Nigeria, Ivory Coast and Guinea appear to have caught in the fray of these trading snag, despite ECOWAS protocol promoting free trade and transport.

Last Friday’s report of Ivory Coast’s Coffee and Cocoa Council, CCC, helping the country’s national police to seize three trucks loaded with 1,500 bags of cocoa beans on the border with Guinea, appears not to be an isolated case according DDM’s findings.

CCC said that its collaboration with security forces in the seizure of 100 tons of cocoa.

It reported the trucks to the police, who stopped them in the town of Sipilou, 4 km (2.5 miles) from Guinea. “We have made a firm commitment to reduce cocoa smuggling to neighbouring countries this year, and we are determined to succeed in this mission,” CCC CEO Yves Brahima Kone, was reported to have said.

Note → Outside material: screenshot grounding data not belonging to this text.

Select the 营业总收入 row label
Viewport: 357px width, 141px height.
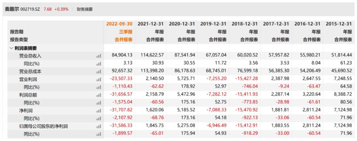30,56
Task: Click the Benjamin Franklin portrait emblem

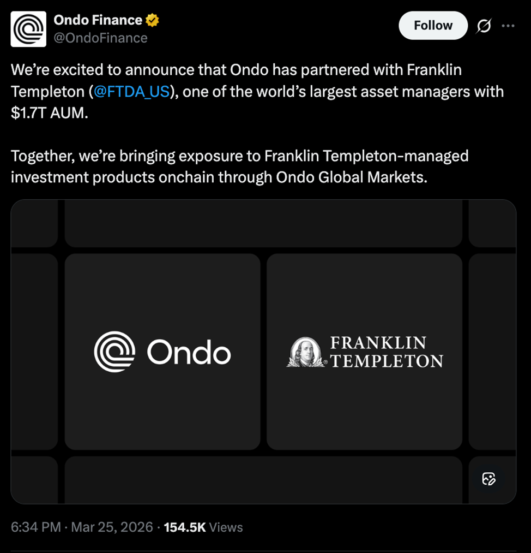Action: (306, 352)

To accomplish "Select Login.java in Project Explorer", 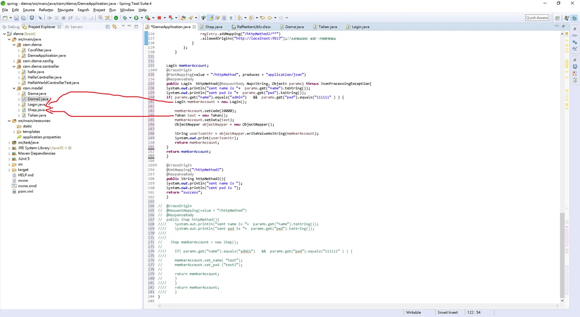I will [36, 105].
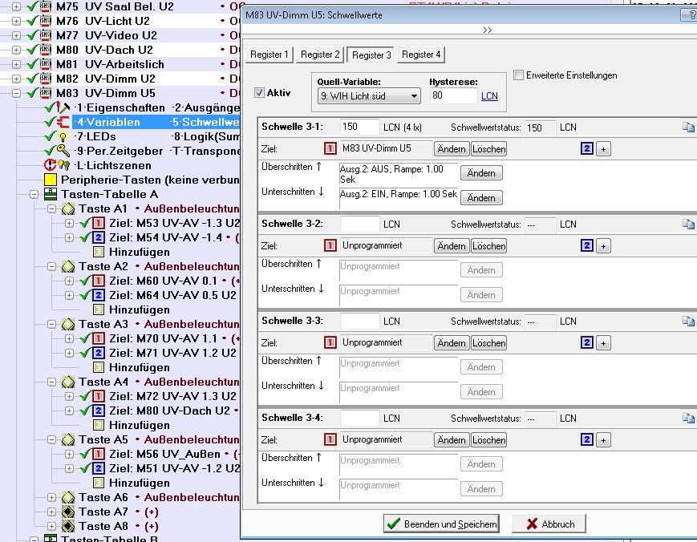Expand the Taste A6 tree node
Image resolution: width=697 pixels, height=542 pixels.
click(52, 498)
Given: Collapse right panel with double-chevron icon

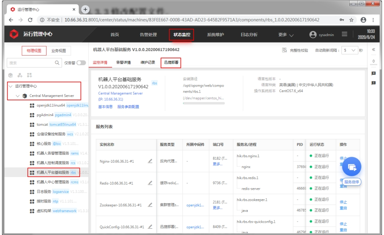Looking at the screenshot, I should point(373,50).
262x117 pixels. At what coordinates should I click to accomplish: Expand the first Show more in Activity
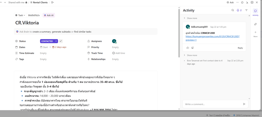pyautogui.click(x=192, y=18)
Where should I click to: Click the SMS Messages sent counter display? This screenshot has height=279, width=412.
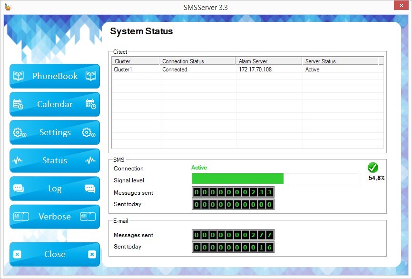pos(233,192)
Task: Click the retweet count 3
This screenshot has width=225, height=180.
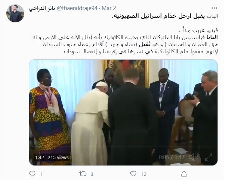Action: pyautogui.click(x=92, y=174)

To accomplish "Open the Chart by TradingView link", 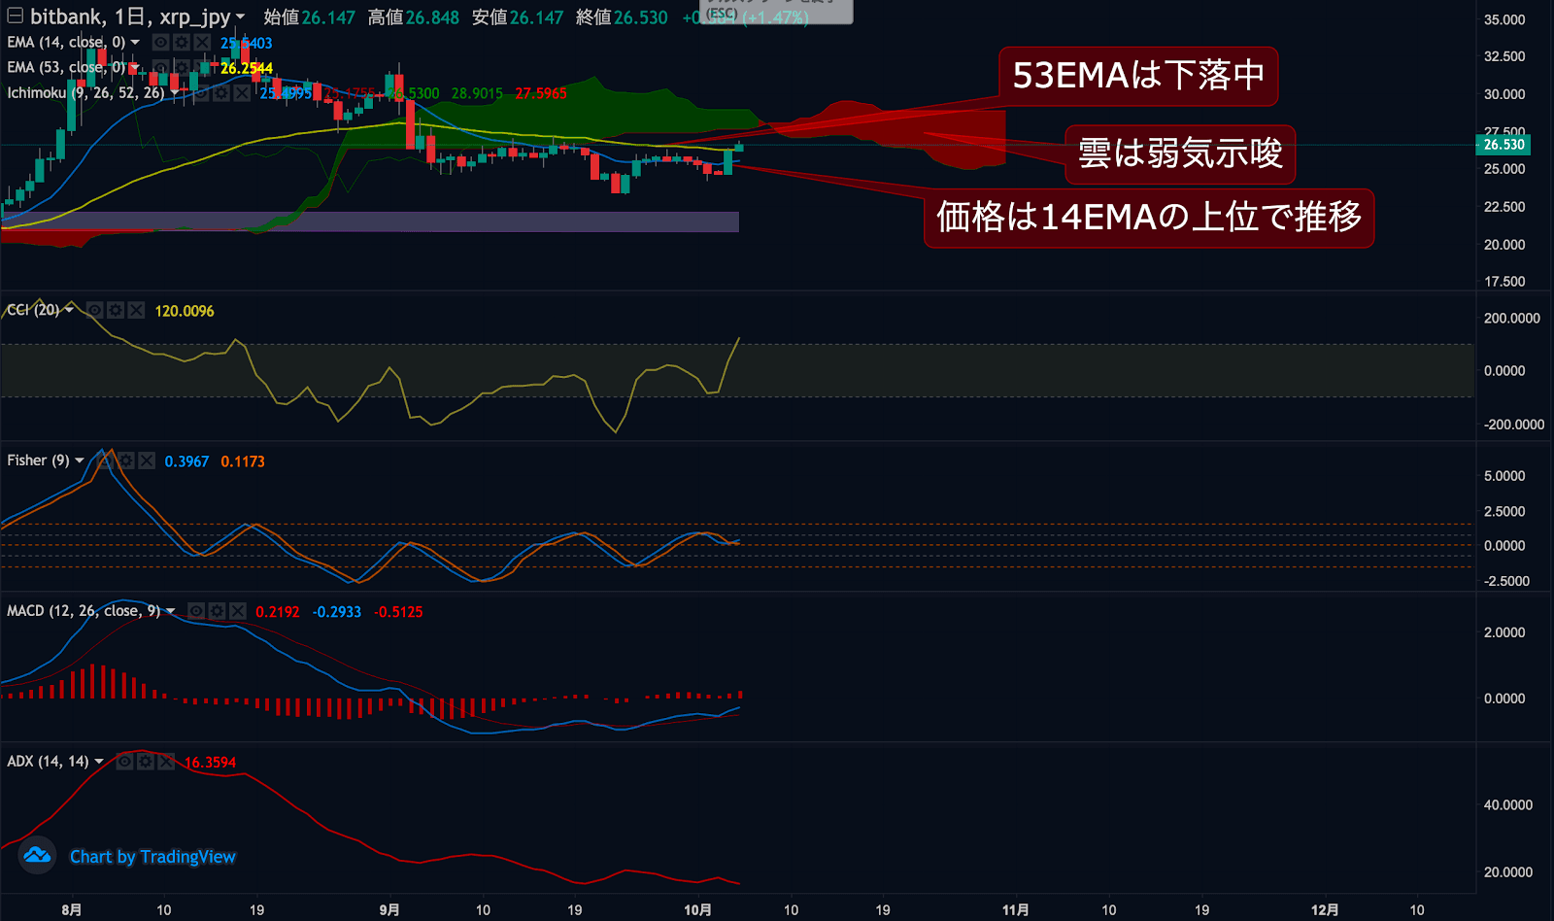I will 152,857.
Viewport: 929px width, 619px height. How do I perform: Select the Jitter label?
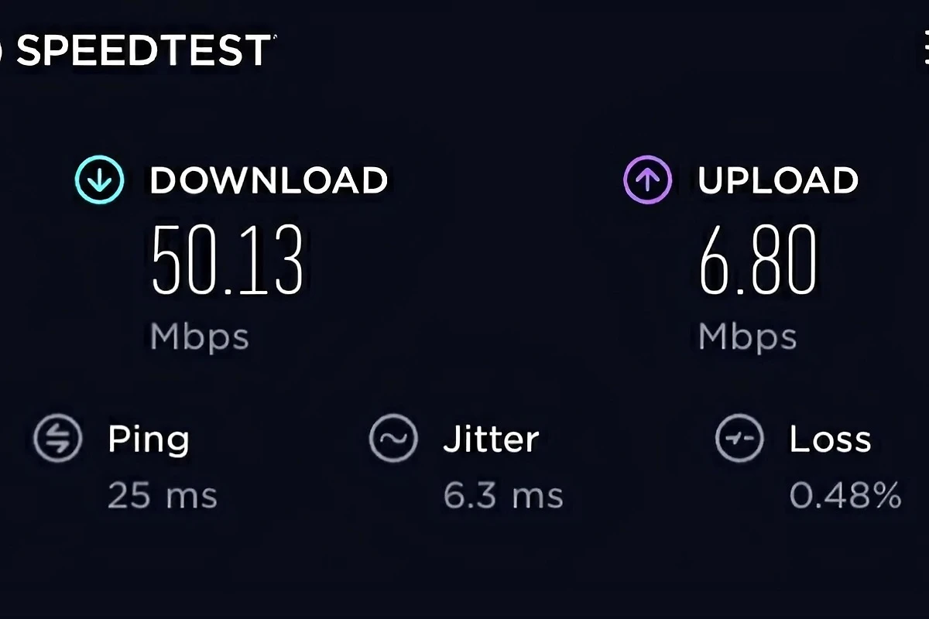pyautogui.click(x=491, y=439)
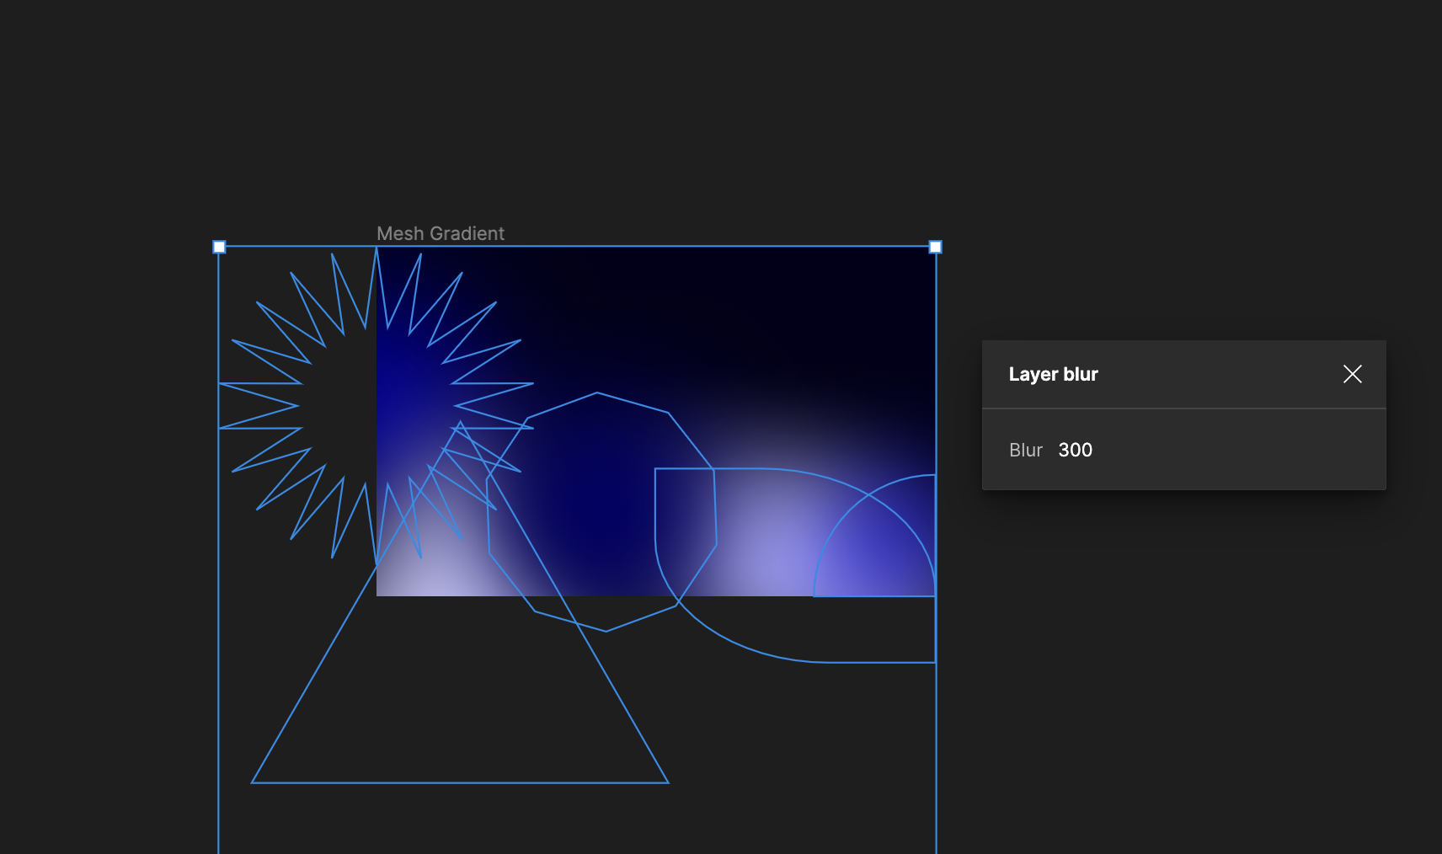
Task: Close the Layer blur panel
Action: pyautogui.click(x=1352, y=374)
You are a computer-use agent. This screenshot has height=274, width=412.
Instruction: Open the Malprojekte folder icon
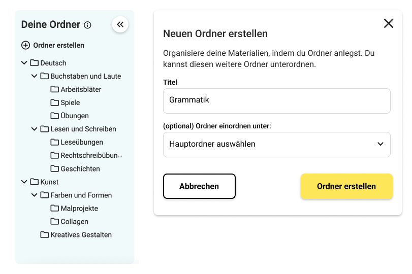click(55, 208)
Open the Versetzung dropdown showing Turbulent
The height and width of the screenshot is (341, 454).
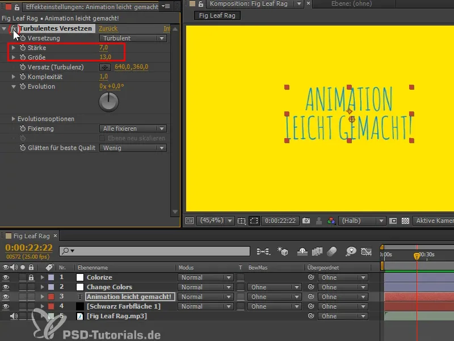(132, 39)
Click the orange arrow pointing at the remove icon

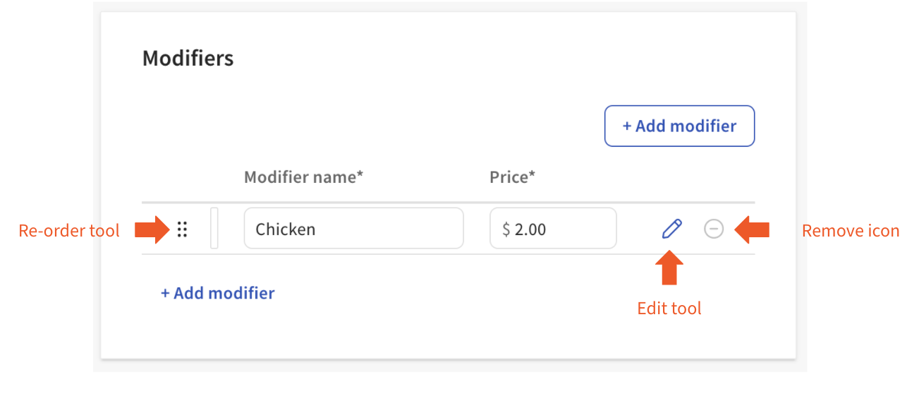coord(752,229)
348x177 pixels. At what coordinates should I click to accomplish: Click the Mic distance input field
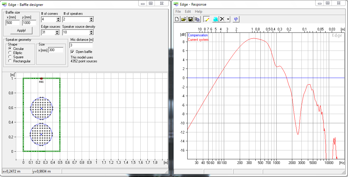tap(81, 45)
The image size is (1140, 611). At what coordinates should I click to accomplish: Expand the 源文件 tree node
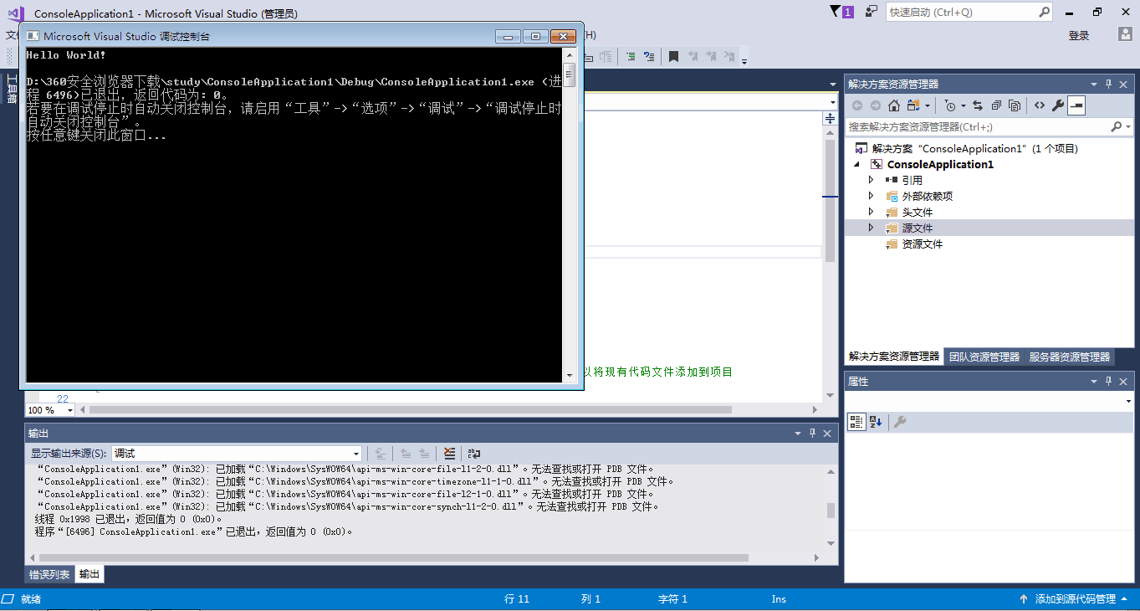point(870,228)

As learnt, low farmgate prices compared with neighbouring countries have made Ivory Coast the world’s top producer of the main ingredient in chocolate, a target for smugglers from neighbouring Liberia and Guinea where beans fetch higher prices.

A kilogram of cocoa currently costs between 1,600 CFA francs and 1,700 CFA francs ($2.63-$2.80) in Guinea and Liberia due to the rise in global prices, according to cooperatives and buyers based in Ivory Coast’s western region, on the border with those countries.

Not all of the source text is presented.